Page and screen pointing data
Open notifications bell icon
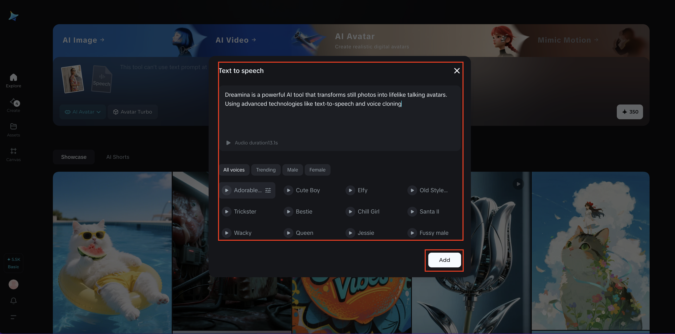675x334 pixels. (13, 301)
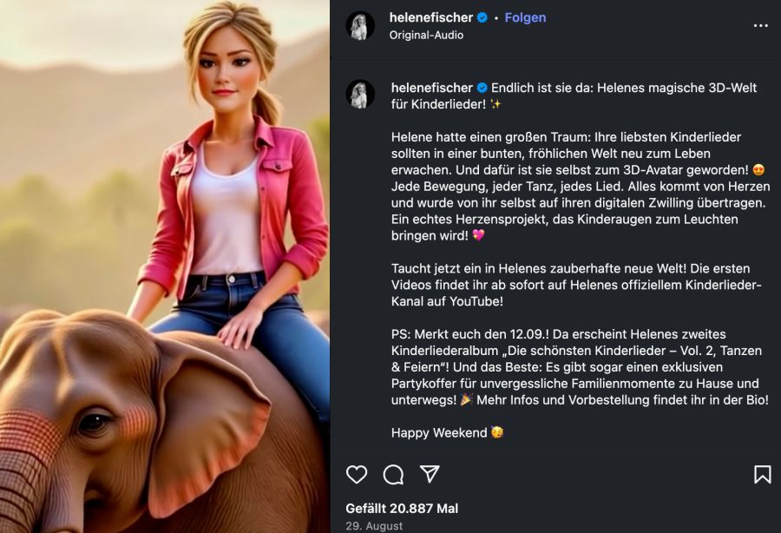Click the Folgen button to follow
Screen dimensions: 781x533
525,17
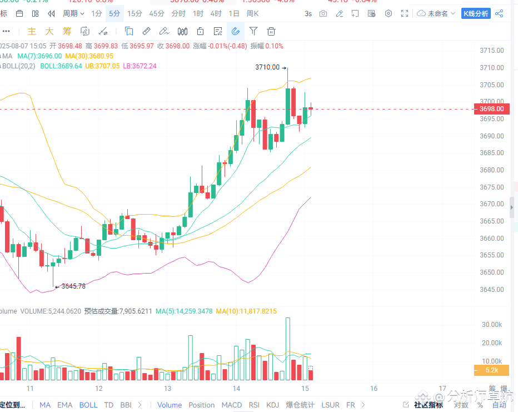Select the ruler measure tool
This screenshot has height=412, width=518.
coord(146,31)
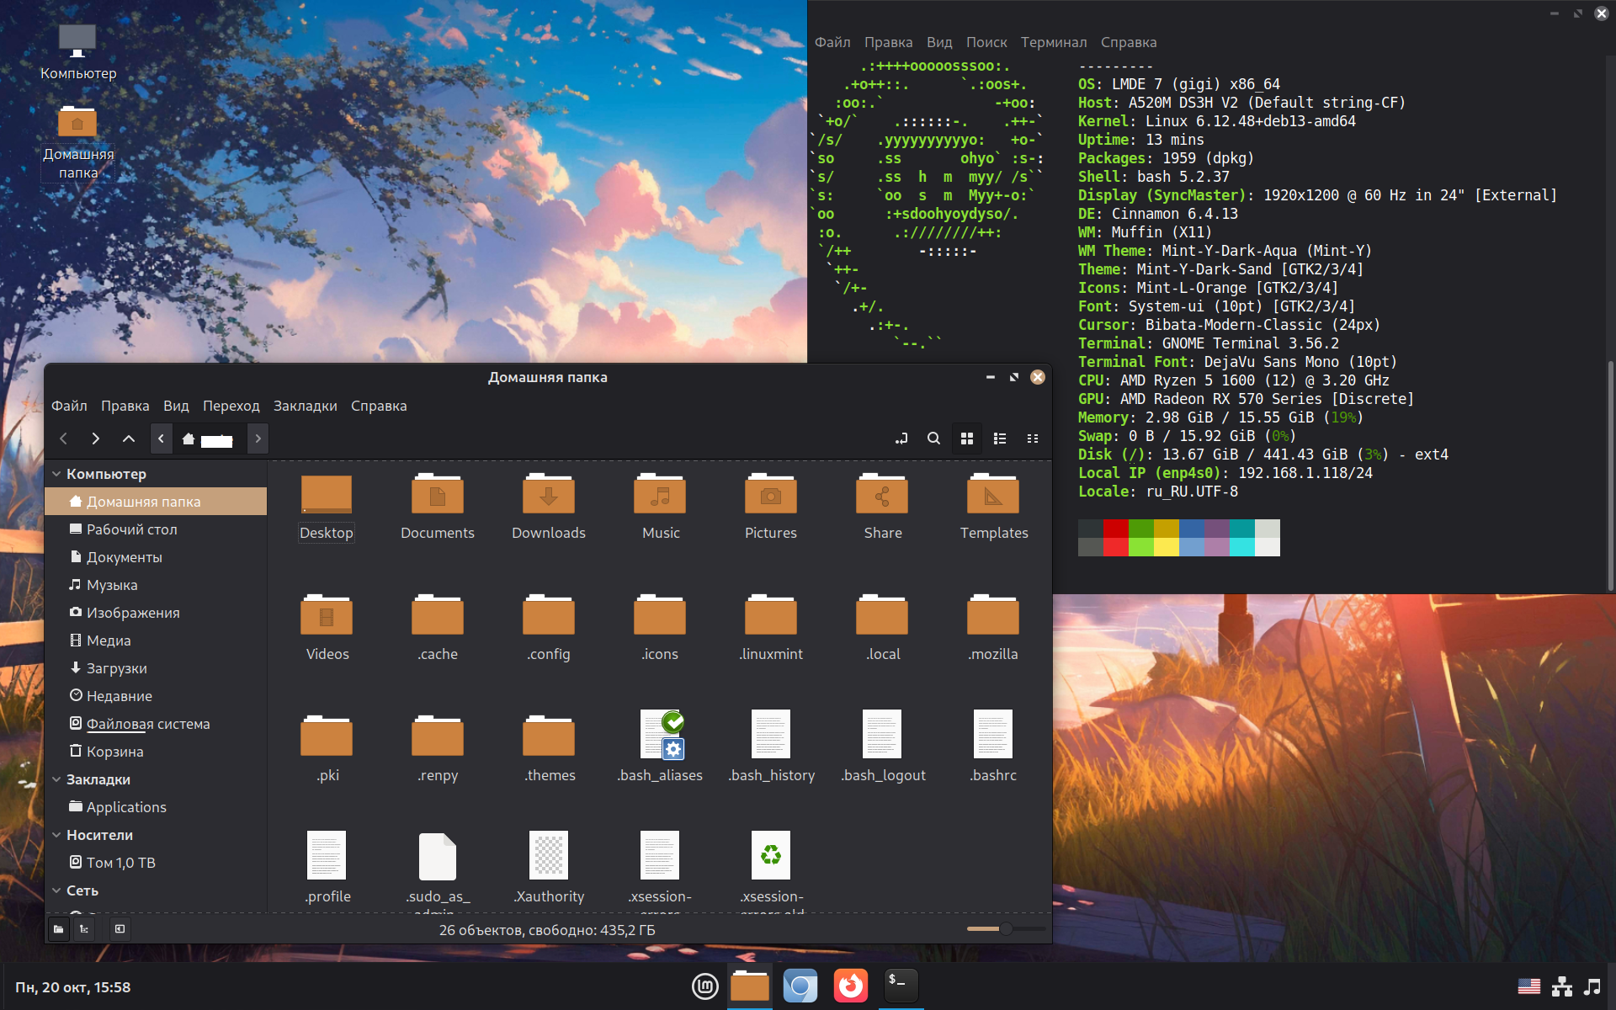Click the terminal icon in taskbar

[901, 985]
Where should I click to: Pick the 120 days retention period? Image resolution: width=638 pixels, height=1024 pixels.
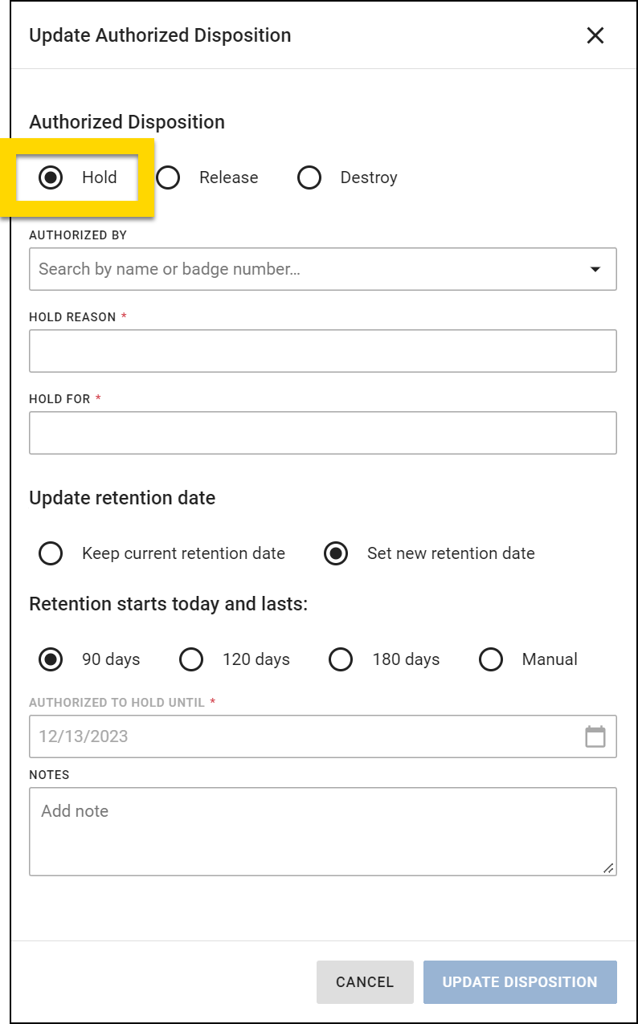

Problem requirements:
Replace "retention period" with "storage period" throughout the entries and leave everything else as it is. Give the entries back without the pictures.

Answer in full:
Open notifications bell icon
675x334 pixels. (13, 301)
Click the Folgen button to follow
Screen dimensions: 781x533
525,17
Select the ruler measure tool
This screenshot has height=412, width=518.
coord(146,31)
Click the terminal icon in taskbar

[901, 985]
Where should I click to: Pick the 120 days storage period? Image resolution: width=638 pixels, height=1024 pixels.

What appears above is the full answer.